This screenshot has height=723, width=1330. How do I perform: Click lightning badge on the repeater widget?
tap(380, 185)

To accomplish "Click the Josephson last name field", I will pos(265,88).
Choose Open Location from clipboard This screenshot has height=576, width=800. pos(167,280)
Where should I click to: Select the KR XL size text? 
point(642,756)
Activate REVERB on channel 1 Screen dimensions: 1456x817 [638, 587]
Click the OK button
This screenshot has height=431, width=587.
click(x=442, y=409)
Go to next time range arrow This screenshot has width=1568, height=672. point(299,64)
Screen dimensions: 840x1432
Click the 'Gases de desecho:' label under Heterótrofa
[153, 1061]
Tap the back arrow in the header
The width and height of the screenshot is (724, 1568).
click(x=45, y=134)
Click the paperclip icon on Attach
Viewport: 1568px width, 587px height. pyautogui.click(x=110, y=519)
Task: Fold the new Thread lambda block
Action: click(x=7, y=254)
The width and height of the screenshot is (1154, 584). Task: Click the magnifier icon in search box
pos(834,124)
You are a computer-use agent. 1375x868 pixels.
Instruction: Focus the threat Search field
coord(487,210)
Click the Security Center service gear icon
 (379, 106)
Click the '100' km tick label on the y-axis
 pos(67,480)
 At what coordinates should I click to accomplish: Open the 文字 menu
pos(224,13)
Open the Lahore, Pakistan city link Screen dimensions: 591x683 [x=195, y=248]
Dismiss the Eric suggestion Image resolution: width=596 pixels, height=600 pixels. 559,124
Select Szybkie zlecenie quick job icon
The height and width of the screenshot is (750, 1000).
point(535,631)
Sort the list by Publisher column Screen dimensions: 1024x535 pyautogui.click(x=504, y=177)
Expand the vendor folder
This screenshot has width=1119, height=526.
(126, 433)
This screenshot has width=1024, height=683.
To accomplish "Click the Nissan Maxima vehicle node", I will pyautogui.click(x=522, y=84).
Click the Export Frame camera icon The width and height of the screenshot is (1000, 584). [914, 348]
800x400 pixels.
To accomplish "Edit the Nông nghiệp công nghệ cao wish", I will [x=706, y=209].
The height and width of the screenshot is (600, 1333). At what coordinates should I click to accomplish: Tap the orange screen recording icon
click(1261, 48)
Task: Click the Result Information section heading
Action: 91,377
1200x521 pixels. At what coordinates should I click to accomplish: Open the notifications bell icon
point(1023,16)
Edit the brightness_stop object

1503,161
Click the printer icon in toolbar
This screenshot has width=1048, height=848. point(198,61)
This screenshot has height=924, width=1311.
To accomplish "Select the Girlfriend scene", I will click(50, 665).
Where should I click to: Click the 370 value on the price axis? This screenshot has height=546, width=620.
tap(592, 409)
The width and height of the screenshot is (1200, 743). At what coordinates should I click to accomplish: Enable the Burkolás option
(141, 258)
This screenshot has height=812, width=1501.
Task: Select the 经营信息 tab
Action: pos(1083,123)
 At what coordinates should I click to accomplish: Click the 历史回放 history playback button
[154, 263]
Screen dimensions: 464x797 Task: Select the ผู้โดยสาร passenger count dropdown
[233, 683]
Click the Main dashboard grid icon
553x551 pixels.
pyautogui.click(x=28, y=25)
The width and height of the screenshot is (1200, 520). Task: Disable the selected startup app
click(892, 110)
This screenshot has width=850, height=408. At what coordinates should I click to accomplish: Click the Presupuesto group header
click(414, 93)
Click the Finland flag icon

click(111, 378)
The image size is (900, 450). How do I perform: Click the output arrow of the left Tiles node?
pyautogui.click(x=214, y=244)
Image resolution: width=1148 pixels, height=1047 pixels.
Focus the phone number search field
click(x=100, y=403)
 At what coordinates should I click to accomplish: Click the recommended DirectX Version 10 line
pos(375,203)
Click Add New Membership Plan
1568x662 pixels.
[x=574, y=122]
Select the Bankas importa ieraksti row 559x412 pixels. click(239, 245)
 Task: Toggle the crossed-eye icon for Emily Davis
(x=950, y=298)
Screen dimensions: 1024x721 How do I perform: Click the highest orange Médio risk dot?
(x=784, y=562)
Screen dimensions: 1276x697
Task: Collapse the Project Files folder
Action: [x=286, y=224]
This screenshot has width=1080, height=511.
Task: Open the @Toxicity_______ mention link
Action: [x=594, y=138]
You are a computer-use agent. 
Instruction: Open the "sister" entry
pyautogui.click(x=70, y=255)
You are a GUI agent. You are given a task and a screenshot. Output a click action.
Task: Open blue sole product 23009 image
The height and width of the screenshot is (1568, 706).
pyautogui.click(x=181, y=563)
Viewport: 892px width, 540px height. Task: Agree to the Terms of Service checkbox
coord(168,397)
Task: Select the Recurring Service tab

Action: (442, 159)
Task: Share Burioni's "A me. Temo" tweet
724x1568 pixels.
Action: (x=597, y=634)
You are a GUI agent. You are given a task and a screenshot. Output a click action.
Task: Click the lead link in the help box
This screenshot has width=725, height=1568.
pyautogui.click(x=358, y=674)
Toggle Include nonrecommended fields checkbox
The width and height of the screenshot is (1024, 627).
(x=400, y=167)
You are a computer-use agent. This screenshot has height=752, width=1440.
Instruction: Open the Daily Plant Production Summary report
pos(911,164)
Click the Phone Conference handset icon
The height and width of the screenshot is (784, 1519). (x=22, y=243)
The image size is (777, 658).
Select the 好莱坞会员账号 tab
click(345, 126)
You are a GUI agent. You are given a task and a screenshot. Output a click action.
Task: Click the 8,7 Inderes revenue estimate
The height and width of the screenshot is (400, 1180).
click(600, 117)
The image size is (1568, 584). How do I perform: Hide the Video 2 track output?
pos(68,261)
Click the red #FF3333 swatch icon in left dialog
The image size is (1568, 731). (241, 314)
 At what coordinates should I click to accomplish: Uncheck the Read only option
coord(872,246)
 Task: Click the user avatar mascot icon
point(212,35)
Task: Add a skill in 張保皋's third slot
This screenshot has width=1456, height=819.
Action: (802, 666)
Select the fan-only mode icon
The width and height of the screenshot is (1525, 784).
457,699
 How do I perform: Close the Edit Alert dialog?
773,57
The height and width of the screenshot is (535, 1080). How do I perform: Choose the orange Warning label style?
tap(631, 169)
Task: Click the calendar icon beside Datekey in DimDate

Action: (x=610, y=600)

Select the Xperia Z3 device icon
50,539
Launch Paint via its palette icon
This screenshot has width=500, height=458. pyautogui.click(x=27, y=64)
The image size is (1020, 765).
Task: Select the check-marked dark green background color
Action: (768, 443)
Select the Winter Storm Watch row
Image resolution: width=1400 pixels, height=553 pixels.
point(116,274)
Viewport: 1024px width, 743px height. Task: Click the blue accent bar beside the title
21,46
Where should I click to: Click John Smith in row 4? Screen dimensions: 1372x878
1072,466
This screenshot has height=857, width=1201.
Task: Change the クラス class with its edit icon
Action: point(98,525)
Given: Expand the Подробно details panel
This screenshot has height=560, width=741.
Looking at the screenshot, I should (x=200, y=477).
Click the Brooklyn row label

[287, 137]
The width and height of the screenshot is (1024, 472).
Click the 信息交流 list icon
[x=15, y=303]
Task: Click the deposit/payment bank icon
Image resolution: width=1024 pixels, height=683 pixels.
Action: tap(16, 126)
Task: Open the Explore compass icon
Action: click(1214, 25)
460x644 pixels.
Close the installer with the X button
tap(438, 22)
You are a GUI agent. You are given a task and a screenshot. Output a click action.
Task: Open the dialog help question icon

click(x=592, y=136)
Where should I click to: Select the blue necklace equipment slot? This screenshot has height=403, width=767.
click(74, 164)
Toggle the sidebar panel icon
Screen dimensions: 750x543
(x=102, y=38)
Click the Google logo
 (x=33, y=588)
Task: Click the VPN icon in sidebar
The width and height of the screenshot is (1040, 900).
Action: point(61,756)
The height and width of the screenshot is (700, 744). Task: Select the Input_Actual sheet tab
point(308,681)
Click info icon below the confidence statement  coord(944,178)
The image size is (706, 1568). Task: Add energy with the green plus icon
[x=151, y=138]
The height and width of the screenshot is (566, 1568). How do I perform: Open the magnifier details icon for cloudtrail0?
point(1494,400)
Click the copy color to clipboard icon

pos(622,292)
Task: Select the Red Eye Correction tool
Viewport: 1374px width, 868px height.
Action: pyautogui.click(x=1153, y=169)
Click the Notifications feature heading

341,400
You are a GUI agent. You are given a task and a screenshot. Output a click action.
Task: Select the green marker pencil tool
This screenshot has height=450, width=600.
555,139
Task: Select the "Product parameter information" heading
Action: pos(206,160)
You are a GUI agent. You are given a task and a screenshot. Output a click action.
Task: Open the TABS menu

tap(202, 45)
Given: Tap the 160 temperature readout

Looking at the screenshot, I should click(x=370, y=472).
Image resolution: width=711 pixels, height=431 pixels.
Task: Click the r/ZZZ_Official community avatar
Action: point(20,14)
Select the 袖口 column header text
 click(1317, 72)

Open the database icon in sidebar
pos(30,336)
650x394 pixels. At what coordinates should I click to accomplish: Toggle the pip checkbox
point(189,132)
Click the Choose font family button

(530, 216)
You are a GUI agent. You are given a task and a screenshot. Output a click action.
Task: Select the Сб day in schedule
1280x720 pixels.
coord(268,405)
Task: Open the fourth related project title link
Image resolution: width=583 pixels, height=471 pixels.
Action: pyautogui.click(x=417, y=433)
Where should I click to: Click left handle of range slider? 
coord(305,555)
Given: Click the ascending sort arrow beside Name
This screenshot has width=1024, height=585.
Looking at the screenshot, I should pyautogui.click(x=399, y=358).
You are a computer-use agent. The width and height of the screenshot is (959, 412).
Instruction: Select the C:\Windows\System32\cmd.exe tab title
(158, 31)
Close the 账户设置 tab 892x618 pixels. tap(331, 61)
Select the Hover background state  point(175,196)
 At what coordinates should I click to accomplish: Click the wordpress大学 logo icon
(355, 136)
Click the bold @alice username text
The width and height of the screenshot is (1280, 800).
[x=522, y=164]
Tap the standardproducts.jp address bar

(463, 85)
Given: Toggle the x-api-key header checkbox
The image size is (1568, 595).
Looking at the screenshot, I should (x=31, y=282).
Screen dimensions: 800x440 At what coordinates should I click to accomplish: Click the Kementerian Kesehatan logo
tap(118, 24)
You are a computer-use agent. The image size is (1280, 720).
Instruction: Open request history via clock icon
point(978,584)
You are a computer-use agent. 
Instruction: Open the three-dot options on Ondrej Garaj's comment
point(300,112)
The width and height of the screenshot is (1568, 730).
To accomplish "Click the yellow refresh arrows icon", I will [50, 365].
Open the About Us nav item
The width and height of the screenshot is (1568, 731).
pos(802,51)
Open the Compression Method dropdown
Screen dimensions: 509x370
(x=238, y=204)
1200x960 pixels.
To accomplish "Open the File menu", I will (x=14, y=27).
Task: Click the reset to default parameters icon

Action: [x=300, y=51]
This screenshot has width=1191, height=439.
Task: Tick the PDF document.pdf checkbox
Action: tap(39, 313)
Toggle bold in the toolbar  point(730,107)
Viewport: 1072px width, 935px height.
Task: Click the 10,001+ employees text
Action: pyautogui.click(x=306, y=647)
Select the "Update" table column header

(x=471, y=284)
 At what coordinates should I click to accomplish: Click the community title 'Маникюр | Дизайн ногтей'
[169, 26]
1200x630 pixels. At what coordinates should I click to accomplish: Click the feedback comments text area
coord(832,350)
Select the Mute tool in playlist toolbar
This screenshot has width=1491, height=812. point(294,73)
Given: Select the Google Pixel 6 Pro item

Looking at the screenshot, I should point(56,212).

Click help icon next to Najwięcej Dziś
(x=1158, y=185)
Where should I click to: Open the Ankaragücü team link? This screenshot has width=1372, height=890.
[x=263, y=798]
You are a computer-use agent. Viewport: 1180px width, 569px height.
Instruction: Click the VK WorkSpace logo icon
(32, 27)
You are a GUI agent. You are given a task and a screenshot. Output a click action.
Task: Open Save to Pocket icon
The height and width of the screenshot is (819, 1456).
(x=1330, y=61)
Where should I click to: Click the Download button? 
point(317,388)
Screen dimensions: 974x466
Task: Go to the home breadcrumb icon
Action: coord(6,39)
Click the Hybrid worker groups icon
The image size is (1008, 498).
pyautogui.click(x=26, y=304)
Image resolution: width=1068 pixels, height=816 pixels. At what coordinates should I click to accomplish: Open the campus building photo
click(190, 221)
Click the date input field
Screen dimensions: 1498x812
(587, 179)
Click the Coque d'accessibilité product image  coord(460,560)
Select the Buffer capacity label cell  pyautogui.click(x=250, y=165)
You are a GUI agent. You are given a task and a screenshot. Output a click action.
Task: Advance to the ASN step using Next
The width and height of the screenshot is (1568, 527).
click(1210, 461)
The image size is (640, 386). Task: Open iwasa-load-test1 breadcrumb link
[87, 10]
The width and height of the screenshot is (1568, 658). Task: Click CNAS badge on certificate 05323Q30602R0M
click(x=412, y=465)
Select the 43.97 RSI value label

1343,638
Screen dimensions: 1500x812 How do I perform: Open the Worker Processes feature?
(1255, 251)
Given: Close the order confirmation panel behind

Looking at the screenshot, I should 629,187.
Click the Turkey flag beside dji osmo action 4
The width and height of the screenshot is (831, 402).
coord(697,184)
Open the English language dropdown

**Your instructions:**
Your reply should consist solely of the number of lines above that contain the word "computer".

**Response:**
7